Notwithstanding the foregoing, either party may, without the prior review or permission of the other party, include the other party’s name and a factual description of the work performed under this Agreement on employee bulletin boards, in its list of references and in the experience section of proposals to third parties, in internal business planning documents, in its annual report to shareholders, in news stories or articles about it and whenever required by reason of legal, accounting or regulatory requirements.

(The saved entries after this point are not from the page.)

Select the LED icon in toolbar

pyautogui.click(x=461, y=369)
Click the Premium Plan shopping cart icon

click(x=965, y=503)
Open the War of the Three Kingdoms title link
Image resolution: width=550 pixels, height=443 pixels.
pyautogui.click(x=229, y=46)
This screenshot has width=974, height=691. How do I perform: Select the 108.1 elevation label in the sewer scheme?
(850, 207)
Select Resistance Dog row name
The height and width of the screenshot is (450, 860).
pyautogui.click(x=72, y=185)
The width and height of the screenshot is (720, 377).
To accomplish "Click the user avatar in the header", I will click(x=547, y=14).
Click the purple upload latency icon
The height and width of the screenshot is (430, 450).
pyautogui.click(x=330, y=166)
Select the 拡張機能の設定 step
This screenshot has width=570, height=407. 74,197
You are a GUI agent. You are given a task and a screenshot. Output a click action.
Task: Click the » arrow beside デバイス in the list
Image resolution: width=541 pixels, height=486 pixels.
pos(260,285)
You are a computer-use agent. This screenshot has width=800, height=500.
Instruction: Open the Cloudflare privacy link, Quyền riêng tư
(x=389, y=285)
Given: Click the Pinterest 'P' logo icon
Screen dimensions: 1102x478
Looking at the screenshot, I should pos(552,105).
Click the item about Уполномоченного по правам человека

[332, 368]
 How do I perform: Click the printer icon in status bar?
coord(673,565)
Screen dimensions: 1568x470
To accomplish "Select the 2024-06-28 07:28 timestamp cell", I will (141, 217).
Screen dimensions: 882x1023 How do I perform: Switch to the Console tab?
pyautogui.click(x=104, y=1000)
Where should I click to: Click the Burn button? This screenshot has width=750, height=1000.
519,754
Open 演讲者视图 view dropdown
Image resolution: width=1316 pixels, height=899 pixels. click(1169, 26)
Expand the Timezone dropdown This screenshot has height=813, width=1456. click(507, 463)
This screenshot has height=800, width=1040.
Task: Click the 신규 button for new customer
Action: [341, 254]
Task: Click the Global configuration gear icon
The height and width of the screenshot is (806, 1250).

13. Relationship of the Parties. The parties are and shall be, with respect to the subject matter of this Agreement, independent contractors of one another, and nothing in this Agreement shall be deemed to create an agency, partnership, employment or joint venture relationship between the parties.
14. General Provisions.
(a) Entire Agreement; Amendments. This Agreement sets forth the entire understanding of the parties hereto and supersedes all prior oral and written agreements between the parties relative to the subject matter hereof and merges all prior and contemporaneous discussions between them. The work Orders will set forth the entire understanding of the parties with respect to the Project to which each relates. To the extent the terms of any Work Order are inconsistent with the terms of this Agreement, the terms of the Work Order shall prevail. Neither party shall be bound by any condition, representation, warranty, covenant or provision other than as expressly stated in or contemplated by this Agreement or a Work Order unless hereafter set forth in a written instrument executed by such party. The parties to this Agreement may, by mutual written consent executed by them, amend, modify or supplement this Agreement or a Work Order.
(b) Waivers. The terms, covenants, representations and warranties of this Agreement or any Work Order may be waived only by a written instrument executed by the party waiving compliance. The failure of either party at any time to require performance of any provision hereof shall, in no manner, affect the right at a later date to enforce the same. No waiver by either party of any breach of any term, covenant, representation or warranty contained in this Agreement or in a Work Order, whether by conduct or otherwise, in any one or more instances, shall be deemed to be construed as a further or continuing waiver of any such breach or the breach of any other term, covenant representation or warranty of this Agreement or the Work Order.
(c) Assignment. This Agreement may not be assigned by either party without the prior written consent of the other party; provided however, (i) either party may assign this its rights and obligations under a Work Order to an affiliated entity, and (ii) each party may assign its rights and delegate its duties hereunder to any other person, firm, or entity that acquires all or substantially all of the assets of the assigning party in any one transaction or a series of related transactions (regardless whether such assignment occurs as part of an asset sale, a merger, or other similar reorganization transaction). For purposes of this Agreement, an “affiliated entity” is one that is a parent or subsidiary corporation or under the common control or ownership of or is controlled or owned by a party to this Agreement. In the event of an assignment, the assigning party shall remain primarily liable for the performance and obligations of the assignee.
(d) Binding Effect. This Agreement shall be binding upon and inure to the benefit of the parties hereto and their respective successors and assigns, subject to the provisions in Section 15 (c) above.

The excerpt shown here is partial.